Collected data:
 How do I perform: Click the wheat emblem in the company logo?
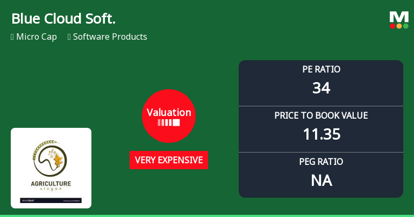point(51,157)
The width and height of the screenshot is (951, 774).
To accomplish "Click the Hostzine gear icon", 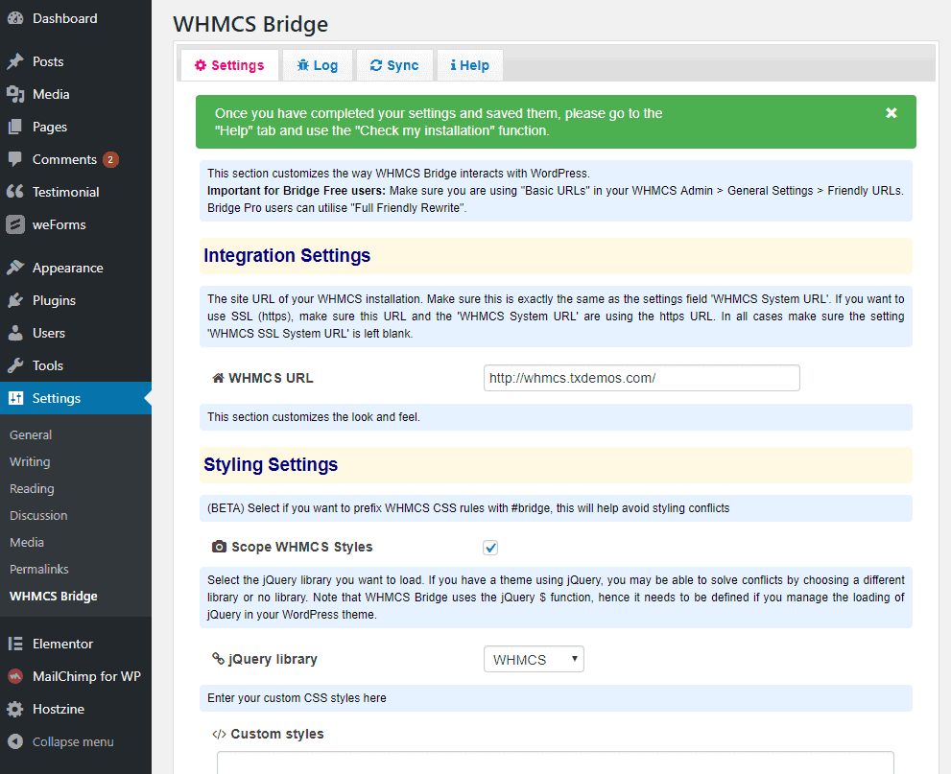I will [x=15, y=709].
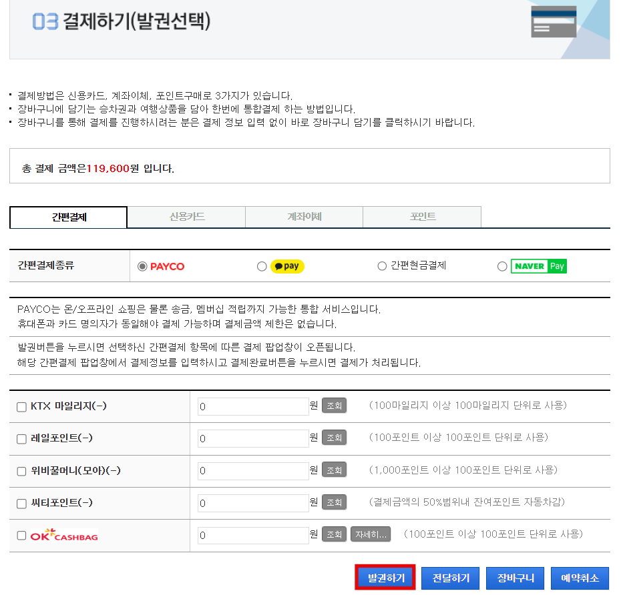Select the yellow KakaoPay pay logo
The height and width of the screenshot is (595, 621).
click(286, 265)
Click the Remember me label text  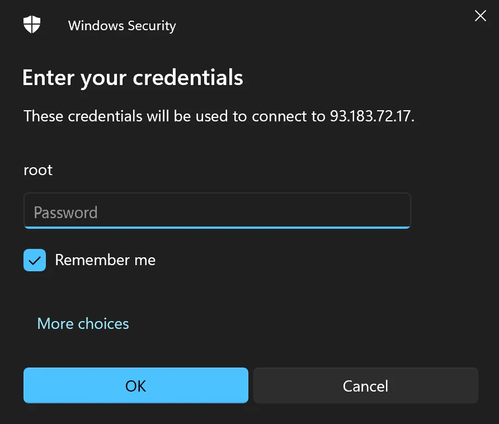(105, 260)
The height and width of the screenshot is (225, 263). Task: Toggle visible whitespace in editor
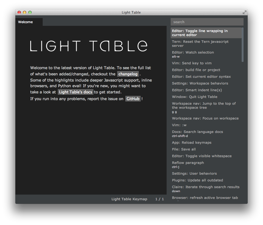click(202, 156)
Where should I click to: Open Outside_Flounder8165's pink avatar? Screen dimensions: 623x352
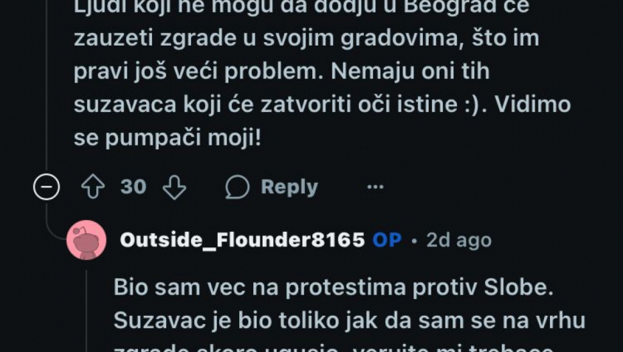pos(86,240)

■ Try it
Reproduce the records above exactly, but only from the line containing "The height and width of the screenshot is (225, 263)." through the last line, both included, and without any pictures.

■ Solution to the problem
The height and width of the screenshot is (225, 263). Task: Toggle visible whitespace in editor
click(202, 156)
Where should I click to: Open Outside_Flounder8165's pink avatar? Screen dimensions: 623x352
pos(86,240)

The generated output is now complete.